Collected data entries:

- - - - -

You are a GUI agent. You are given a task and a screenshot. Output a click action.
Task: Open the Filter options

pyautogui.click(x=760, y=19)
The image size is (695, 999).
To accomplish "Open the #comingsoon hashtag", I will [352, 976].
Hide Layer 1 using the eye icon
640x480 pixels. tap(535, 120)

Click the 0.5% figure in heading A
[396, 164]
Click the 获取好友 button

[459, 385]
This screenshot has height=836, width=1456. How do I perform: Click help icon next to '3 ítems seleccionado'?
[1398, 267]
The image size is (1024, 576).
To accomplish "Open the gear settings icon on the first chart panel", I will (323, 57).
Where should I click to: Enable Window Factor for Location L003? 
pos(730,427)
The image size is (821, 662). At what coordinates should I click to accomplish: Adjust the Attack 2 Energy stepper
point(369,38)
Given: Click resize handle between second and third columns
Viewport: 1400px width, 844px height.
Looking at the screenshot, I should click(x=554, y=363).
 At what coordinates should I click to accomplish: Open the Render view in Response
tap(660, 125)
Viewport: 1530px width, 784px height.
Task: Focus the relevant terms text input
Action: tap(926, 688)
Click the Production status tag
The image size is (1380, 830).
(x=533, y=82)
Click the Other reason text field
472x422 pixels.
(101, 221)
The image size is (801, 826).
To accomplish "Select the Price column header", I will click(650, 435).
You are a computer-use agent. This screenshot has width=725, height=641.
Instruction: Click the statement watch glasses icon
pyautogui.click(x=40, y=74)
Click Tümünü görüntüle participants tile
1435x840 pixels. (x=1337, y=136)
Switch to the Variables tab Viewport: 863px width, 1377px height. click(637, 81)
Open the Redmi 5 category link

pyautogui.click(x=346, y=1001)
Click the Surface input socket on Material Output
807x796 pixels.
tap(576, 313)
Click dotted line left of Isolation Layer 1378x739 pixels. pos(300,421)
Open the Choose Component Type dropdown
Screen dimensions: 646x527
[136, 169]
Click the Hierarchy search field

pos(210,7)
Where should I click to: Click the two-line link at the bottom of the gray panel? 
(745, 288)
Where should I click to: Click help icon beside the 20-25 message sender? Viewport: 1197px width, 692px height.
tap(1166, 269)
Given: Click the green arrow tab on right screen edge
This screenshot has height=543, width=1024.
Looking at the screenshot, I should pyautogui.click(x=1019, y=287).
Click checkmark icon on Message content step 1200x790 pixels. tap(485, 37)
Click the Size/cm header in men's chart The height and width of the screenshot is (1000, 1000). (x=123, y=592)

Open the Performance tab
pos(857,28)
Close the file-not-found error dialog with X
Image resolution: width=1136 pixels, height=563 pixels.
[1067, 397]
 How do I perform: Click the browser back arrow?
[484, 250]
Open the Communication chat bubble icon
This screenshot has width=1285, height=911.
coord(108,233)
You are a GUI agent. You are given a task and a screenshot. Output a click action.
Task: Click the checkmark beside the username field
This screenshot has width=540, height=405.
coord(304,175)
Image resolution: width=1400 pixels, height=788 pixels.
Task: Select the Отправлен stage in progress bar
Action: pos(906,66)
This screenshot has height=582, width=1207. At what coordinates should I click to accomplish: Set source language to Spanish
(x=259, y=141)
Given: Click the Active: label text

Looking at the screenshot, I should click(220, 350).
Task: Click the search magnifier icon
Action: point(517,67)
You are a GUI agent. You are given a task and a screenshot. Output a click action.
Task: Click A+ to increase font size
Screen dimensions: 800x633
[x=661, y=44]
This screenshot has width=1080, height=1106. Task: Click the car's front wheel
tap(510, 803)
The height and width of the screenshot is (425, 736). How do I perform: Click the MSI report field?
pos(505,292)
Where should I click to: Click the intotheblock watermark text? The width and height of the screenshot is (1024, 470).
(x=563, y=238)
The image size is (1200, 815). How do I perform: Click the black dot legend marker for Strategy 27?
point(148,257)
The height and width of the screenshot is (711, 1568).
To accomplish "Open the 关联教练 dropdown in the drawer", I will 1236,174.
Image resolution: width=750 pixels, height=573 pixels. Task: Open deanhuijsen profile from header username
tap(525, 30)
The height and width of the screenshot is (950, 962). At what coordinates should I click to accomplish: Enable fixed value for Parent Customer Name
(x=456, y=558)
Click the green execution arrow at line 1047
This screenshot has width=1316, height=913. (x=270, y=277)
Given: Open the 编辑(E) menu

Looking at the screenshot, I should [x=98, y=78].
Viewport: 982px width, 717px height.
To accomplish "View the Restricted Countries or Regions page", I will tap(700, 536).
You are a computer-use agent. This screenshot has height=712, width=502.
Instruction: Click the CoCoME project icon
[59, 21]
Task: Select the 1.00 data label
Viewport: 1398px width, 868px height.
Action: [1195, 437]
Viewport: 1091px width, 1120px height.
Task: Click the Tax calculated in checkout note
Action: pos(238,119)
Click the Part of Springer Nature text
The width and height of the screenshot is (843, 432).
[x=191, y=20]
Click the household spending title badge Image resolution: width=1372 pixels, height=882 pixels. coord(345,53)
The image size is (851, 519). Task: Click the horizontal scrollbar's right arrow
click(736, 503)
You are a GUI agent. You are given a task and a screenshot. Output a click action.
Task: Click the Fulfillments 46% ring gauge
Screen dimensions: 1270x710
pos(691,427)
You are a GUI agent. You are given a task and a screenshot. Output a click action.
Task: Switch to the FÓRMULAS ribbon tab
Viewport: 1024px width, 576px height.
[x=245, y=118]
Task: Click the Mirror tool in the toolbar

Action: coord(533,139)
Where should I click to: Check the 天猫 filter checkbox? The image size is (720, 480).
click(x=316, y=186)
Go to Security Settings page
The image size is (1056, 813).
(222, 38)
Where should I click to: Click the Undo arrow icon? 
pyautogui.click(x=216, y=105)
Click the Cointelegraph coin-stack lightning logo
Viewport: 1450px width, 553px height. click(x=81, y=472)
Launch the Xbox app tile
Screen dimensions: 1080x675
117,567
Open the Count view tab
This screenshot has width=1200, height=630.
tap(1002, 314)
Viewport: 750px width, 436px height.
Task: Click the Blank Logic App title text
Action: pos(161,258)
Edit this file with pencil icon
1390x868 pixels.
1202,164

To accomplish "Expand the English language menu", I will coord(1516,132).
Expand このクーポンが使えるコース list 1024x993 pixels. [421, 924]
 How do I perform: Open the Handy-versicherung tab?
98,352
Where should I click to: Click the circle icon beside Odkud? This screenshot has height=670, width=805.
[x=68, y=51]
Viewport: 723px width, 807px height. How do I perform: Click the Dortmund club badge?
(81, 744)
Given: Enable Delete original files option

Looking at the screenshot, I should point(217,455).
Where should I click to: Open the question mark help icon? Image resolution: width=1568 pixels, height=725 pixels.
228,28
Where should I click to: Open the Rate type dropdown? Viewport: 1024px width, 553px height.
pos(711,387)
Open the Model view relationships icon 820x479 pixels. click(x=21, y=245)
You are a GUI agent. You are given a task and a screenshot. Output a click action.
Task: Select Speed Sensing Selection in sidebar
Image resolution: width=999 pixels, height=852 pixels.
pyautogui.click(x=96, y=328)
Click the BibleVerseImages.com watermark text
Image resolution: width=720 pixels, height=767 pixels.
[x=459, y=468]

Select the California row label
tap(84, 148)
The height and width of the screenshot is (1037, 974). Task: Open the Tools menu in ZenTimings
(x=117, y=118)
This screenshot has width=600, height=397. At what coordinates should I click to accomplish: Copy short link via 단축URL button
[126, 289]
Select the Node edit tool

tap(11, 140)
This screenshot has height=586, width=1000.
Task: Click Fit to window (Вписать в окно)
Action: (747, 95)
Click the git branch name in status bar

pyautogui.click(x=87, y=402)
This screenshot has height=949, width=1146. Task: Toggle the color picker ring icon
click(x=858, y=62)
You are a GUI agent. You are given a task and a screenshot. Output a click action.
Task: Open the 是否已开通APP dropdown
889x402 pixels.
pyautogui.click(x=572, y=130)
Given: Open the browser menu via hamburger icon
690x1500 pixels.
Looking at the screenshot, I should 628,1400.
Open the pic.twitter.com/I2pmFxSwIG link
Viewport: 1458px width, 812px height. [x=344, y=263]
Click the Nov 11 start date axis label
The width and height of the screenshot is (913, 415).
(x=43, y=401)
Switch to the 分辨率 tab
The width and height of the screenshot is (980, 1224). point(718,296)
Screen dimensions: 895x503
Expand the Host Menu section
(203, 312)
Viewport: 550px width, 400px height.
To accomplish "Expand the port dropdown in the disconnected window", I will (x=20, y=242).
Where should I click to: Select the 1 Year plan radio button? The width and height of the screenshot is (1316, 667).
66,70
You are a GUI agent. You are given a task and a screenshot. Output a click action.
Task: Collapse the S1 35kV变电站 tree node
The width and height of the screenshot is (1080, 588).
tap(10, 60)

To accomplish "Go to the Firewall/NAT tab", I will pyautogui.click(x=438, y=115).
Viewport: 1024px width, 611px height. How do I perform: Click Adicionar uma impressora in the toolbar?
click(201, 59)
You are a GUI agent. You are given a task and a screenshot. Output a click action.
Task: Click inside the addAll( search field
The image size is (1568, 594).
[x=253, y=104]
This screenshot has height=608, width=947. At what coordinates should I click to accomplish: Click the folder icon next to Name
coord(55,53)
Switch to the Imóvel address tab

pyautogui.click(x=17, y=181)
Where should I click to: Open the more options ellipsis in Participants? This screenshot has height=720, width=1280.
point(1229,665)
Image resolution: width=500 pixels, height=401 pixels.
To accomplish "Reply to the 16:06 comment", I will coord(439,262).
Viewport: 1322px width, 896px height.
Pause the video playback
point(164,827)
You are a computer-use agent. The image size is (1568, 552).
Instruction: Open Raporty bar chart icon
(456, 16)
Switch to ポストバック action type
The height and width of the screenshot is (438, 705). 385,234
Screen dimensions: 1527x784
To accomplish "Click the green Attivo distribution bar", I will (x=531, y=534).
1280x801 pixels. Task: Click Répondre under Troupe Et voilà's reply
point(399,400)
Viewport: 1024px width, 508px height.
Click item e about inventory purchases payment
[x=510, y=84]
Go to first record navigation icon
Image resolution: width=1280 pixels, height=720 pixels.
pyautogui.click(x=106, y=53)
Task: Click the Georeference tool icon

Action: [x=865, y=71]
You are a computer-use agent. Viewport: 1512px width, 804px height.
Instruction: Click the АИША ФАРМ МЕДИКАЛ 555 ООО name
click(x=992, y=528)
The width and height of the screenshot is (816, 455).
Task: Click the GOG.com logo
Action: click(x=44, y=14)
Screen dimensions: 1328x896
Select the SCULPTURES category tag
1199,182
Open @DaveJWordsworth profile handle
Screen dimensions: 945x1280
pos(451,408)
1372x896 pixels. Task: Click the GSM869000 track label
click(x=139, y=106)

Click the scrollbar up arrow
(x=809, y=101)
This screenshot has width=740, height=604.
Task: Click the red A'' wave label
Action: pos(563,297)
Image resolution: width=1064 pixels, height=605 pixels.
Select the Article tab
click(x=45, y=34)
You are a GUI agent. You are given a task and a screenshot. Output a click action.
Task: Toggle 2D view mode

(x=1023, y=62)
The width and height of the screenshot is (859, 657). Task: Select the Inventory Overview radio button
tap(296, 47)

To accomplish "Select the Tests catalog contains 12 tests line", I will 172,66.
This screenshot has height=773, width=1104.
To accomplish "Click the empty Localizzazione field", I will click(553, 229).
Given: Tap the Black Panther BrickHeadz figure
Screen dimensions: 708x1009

- - - - -

#### Task goal:
Find and copy each line of the data where "handle" is present.

#### Response area:
Given: Click resize handle between second and third columns
Open @DaveJWordsworth profile handle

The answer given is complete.